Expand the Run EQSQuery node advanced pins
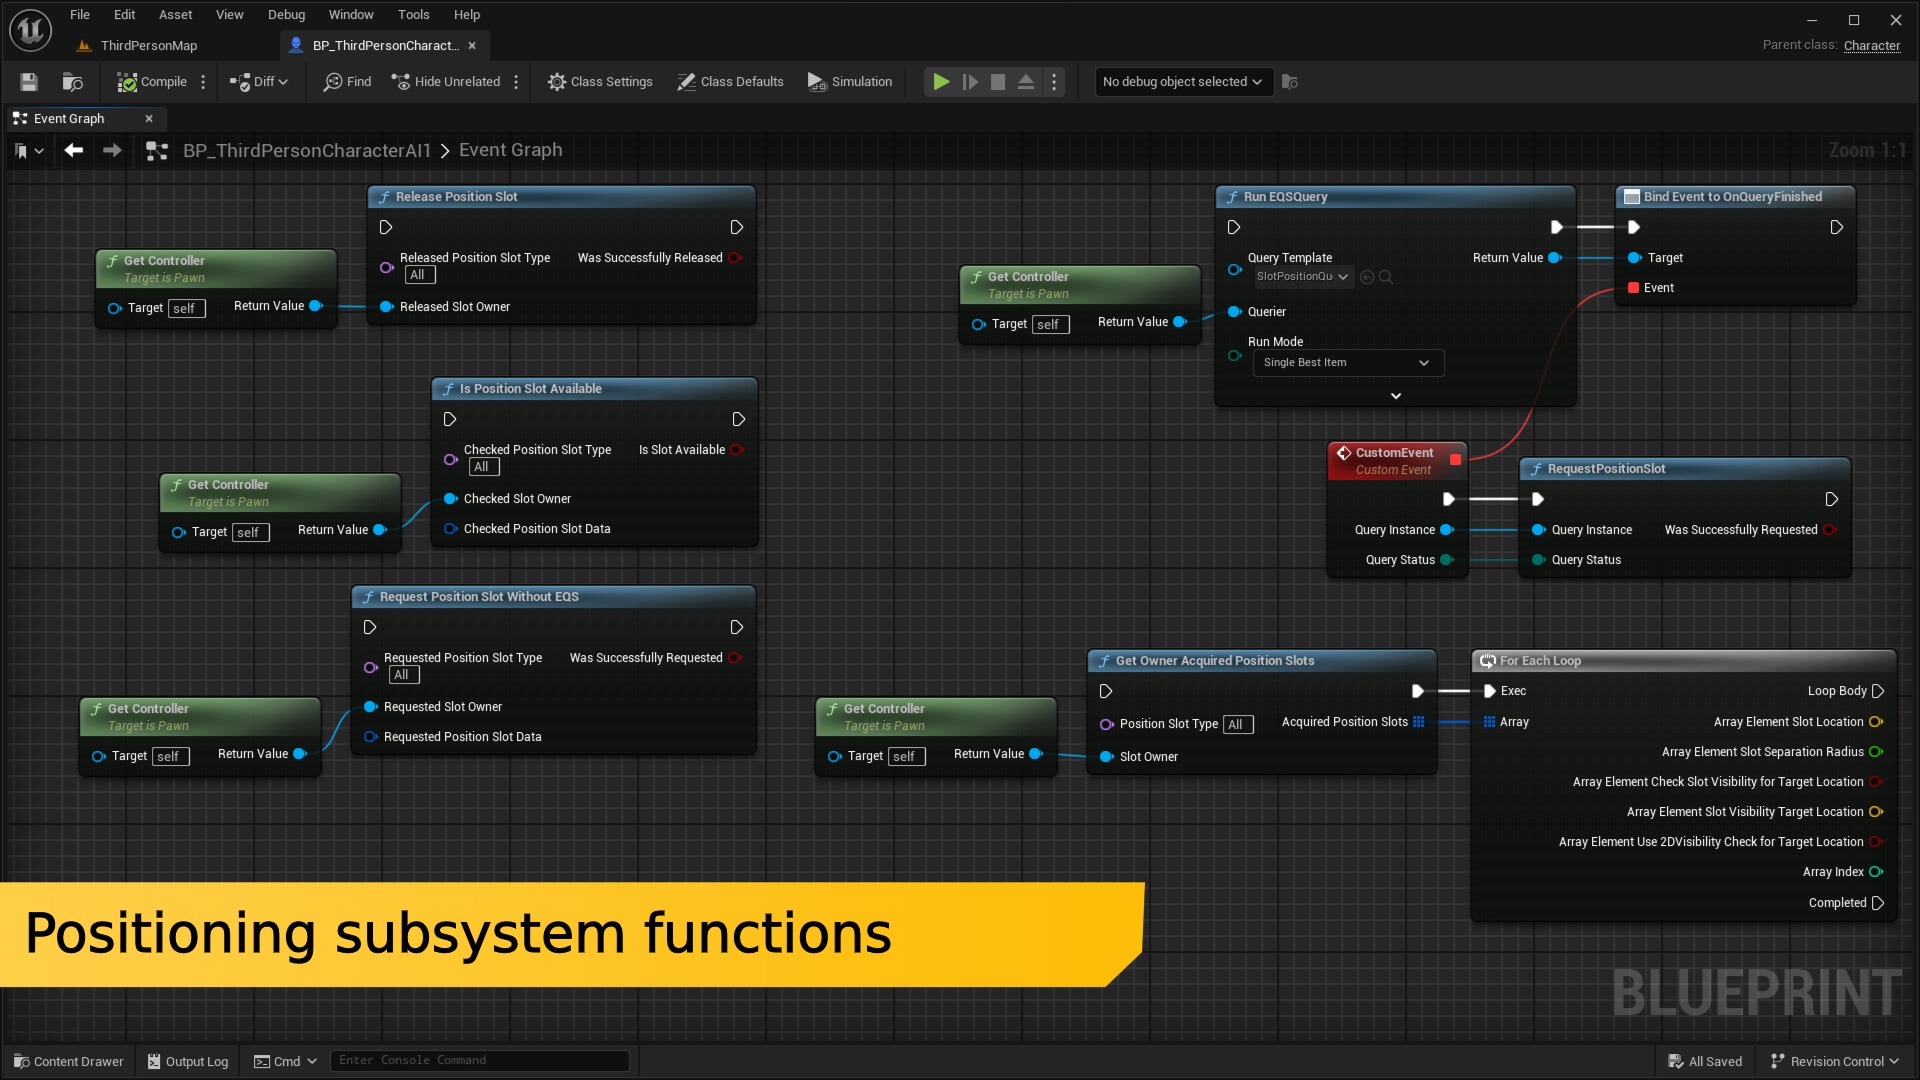The height and width of the screenshot is (1080, 1920). point(1395,396)
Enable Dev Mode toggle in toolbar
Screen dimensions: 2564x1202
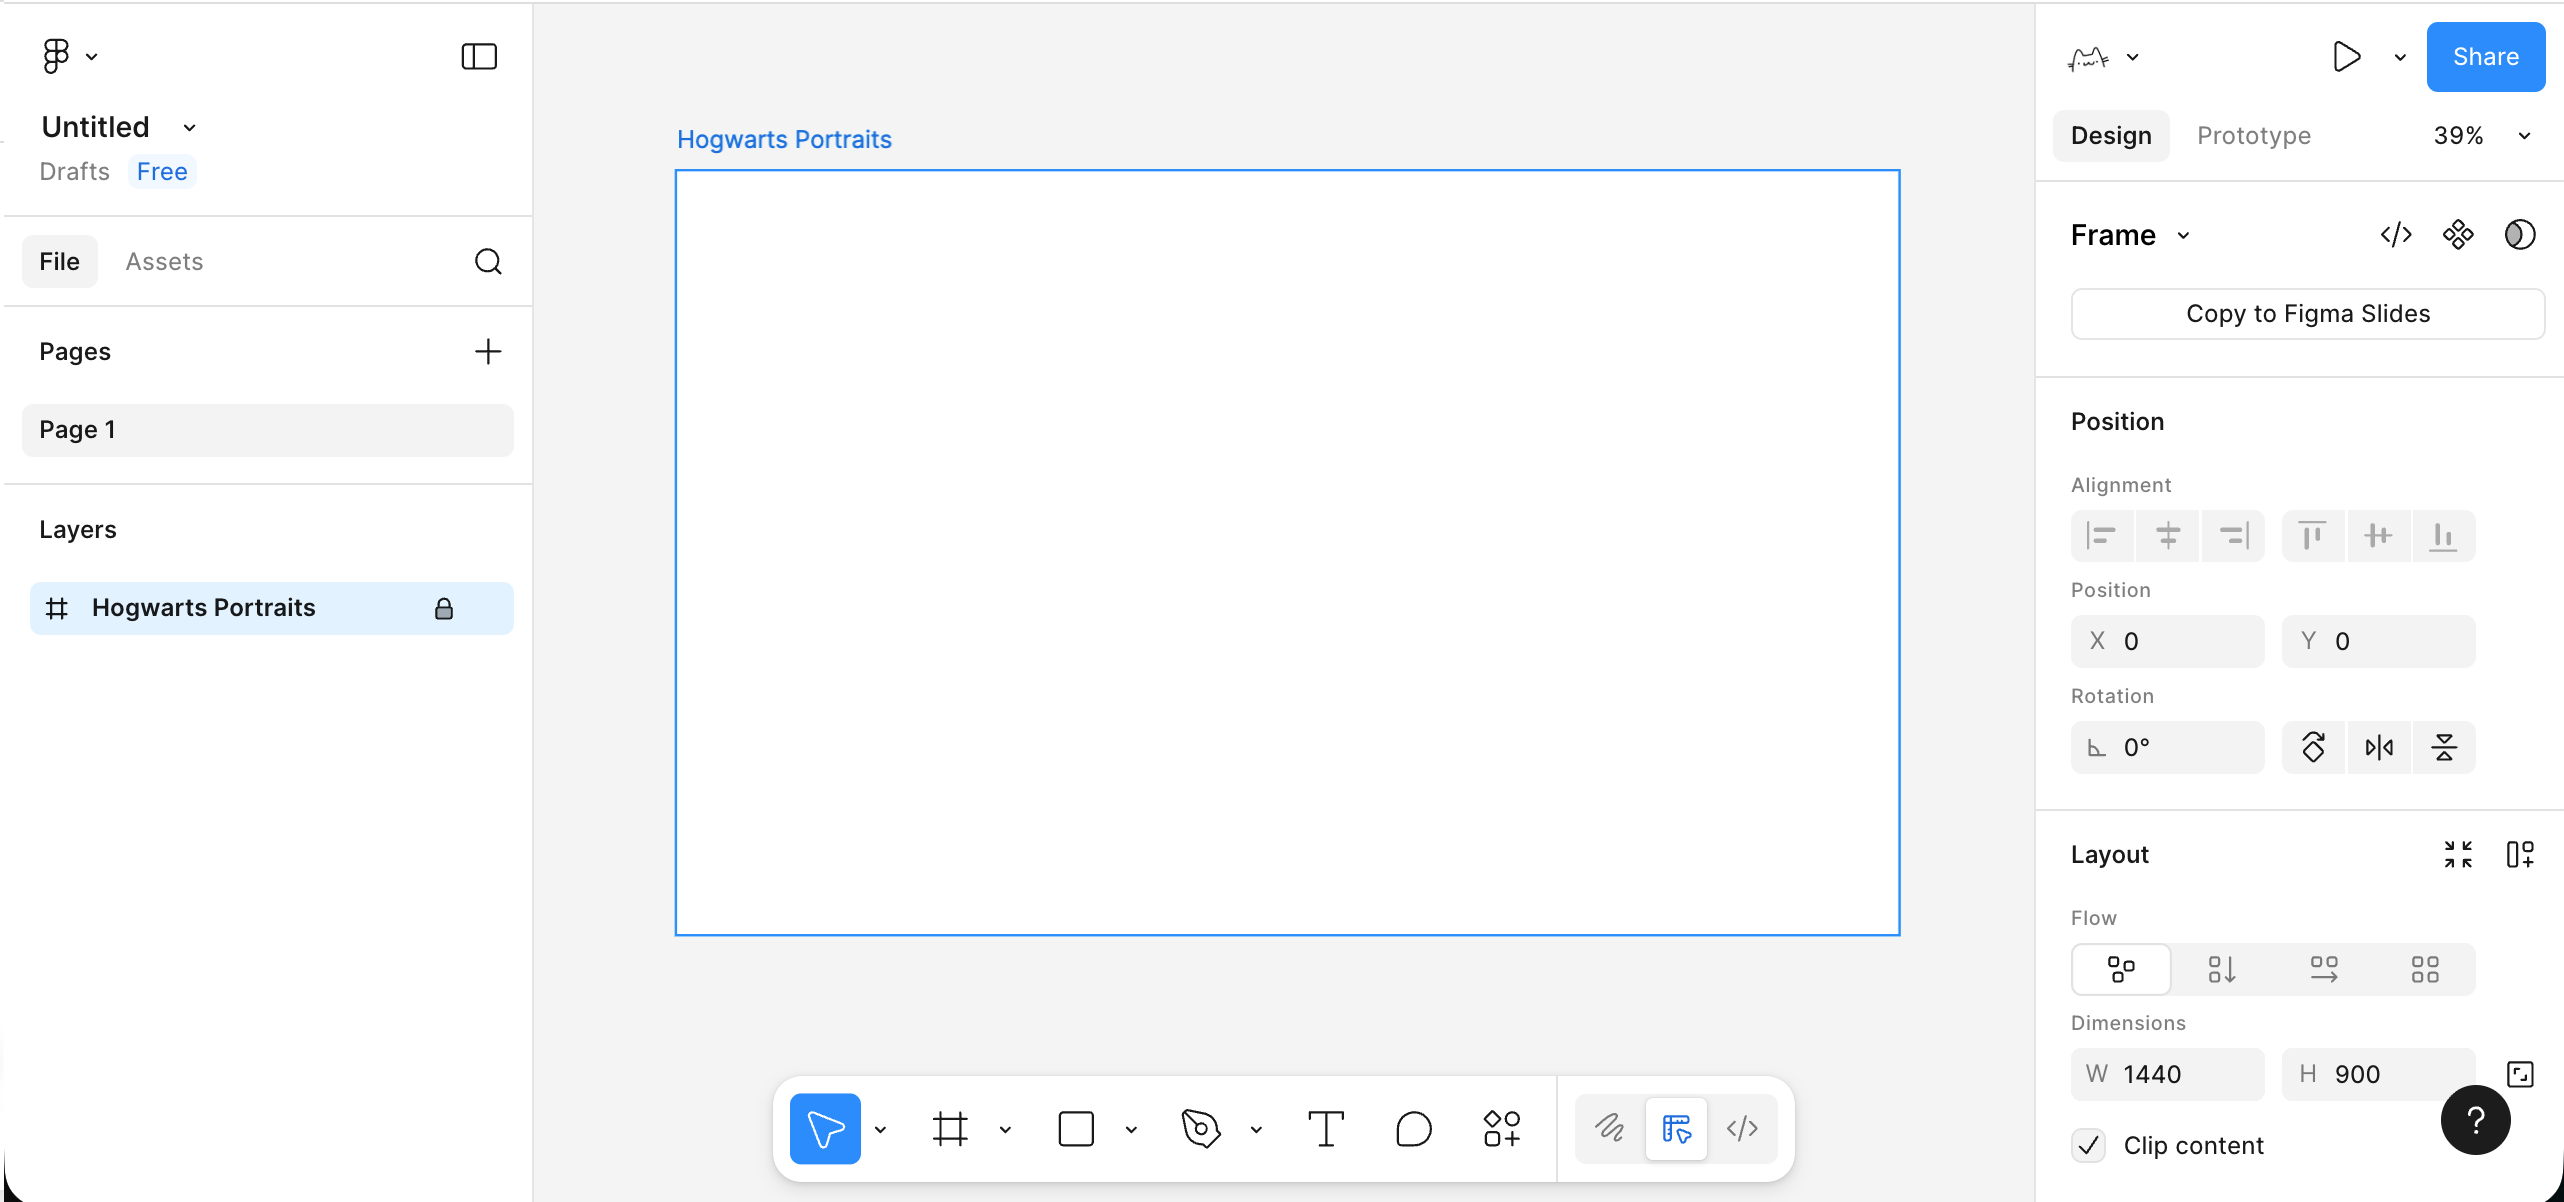[1742, 1129]

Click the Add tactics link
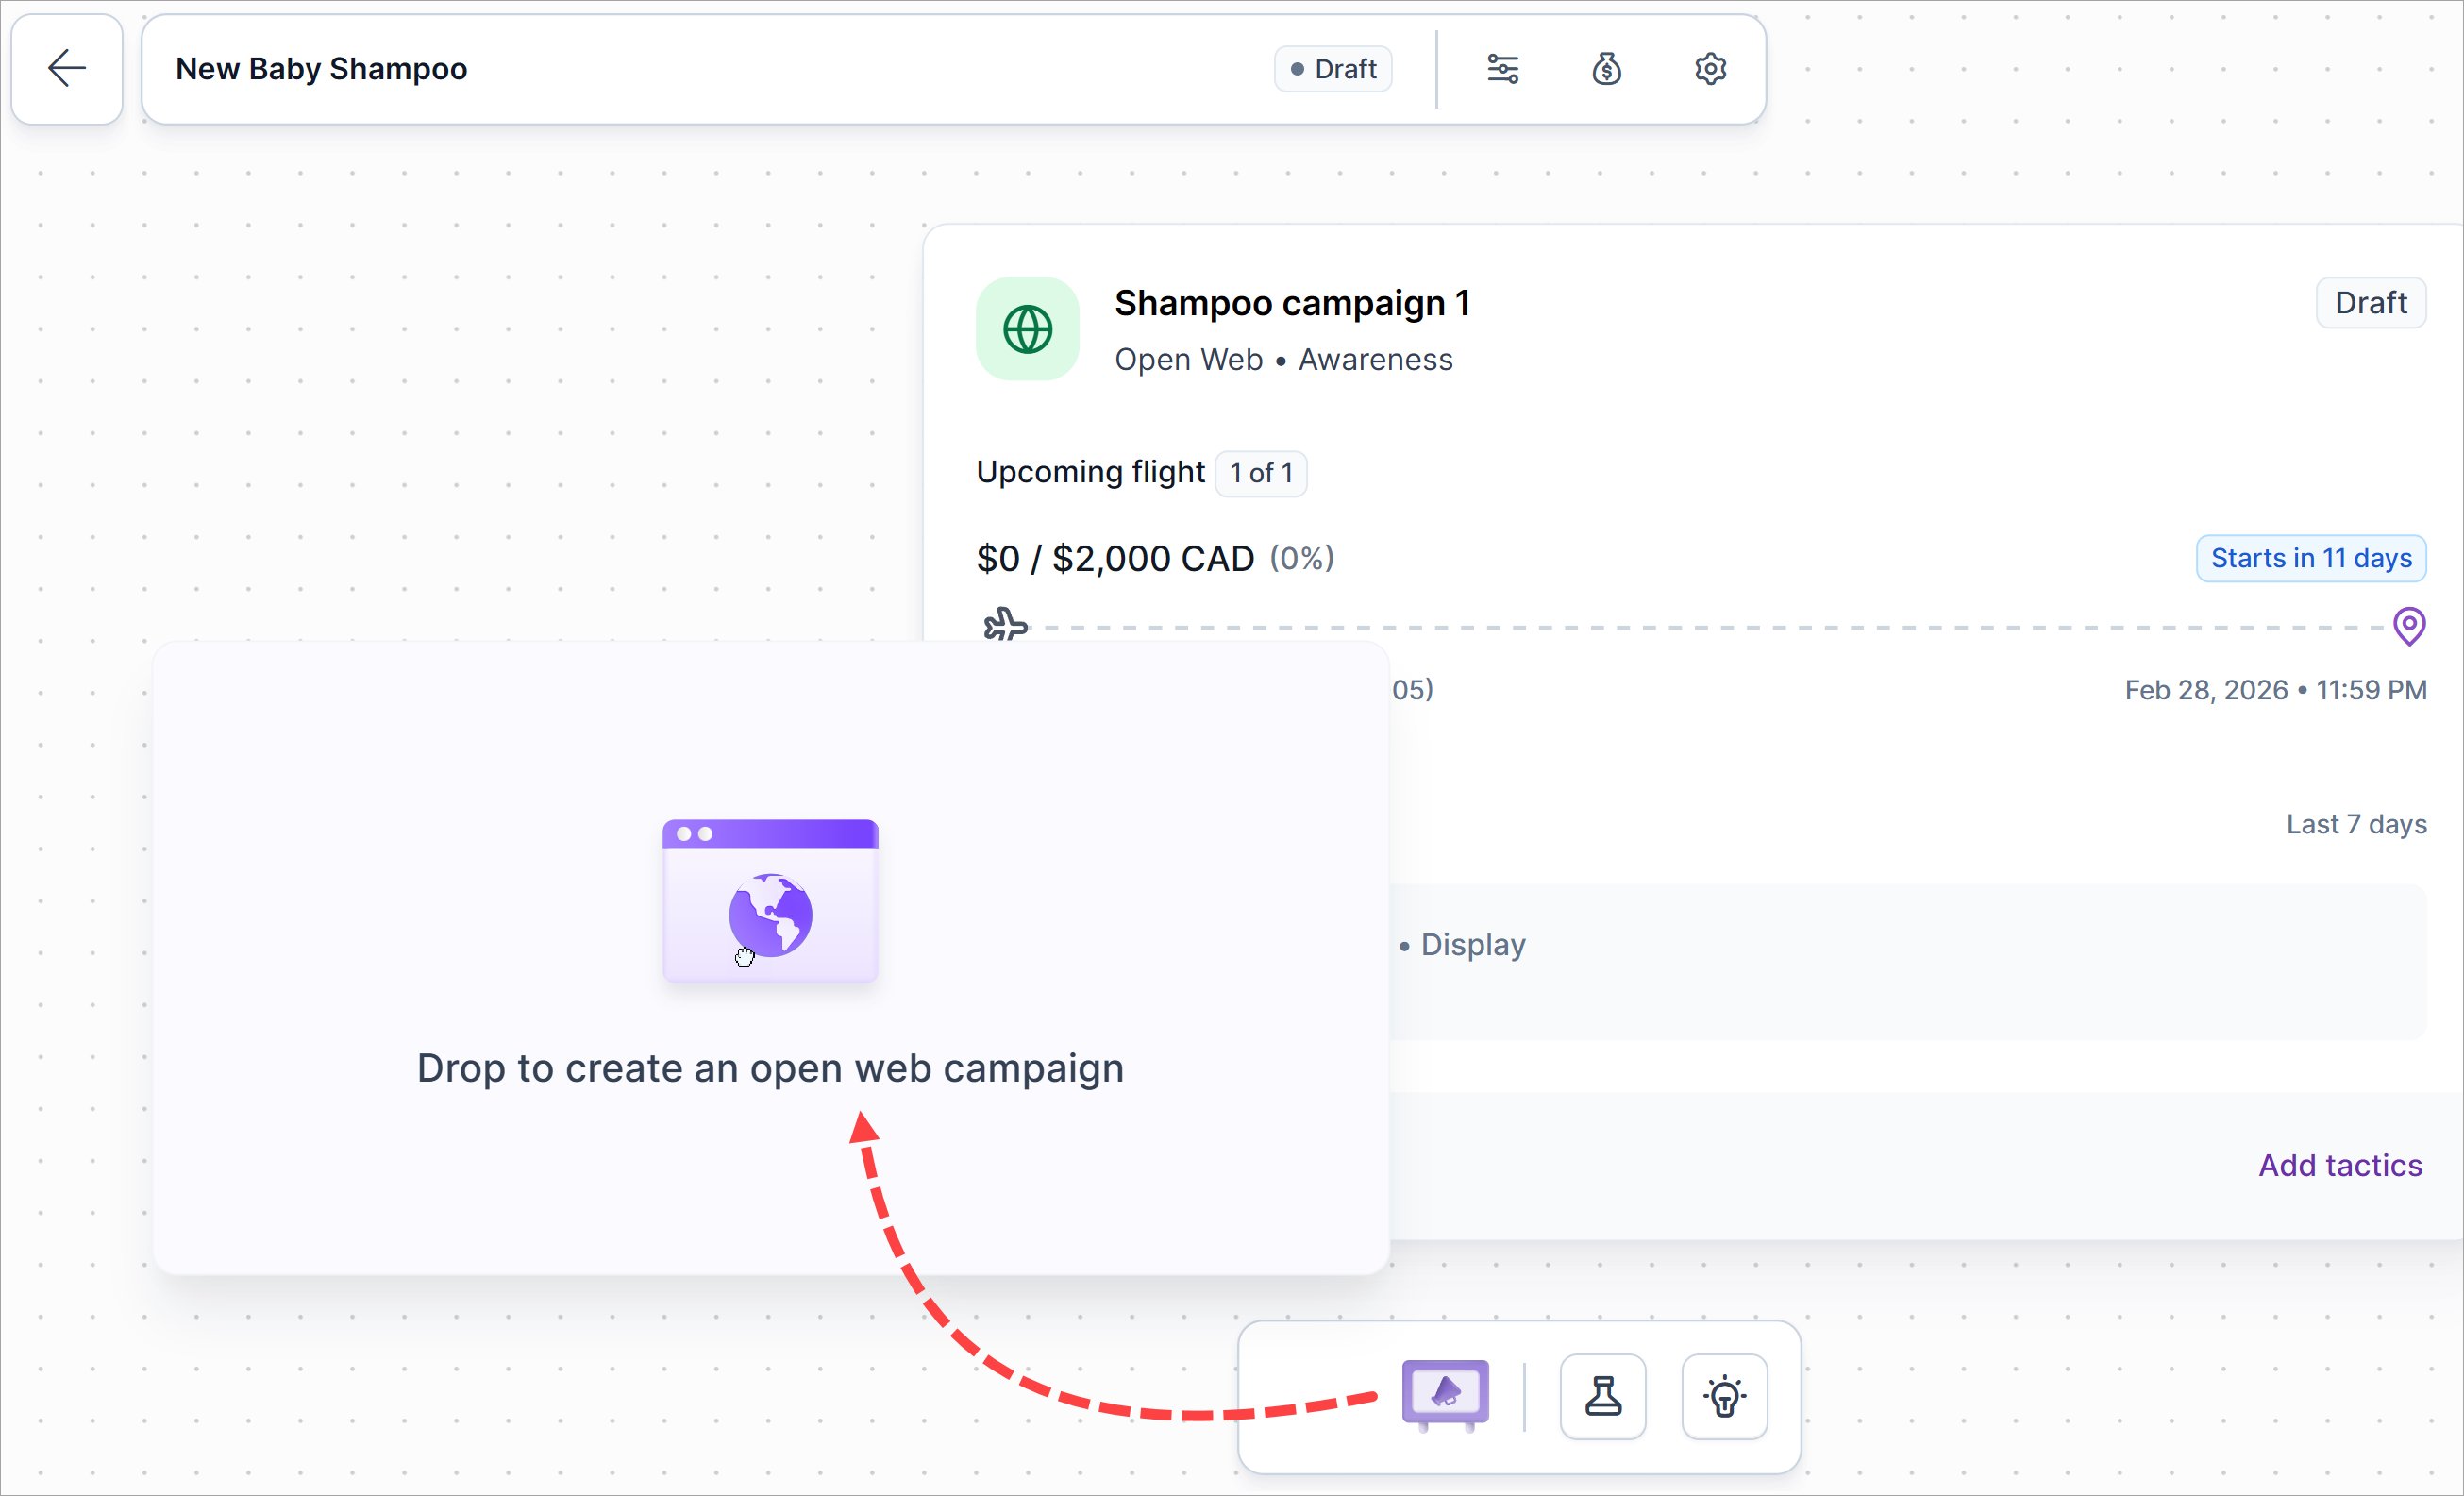[x=2339, y=1165]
# # # # # # #
_TASK TO COMPLETE:_ Repeat exactly the lines above, from the line containing "Screen dimensions: 2564x1202" through the last line of the records, inclusive; omit any pictures.

_TASK ANSWER:_
Screen dimensions: 2564x1202
[1742, 1129]

Click the Add tactics link
[x=2339, y=1165]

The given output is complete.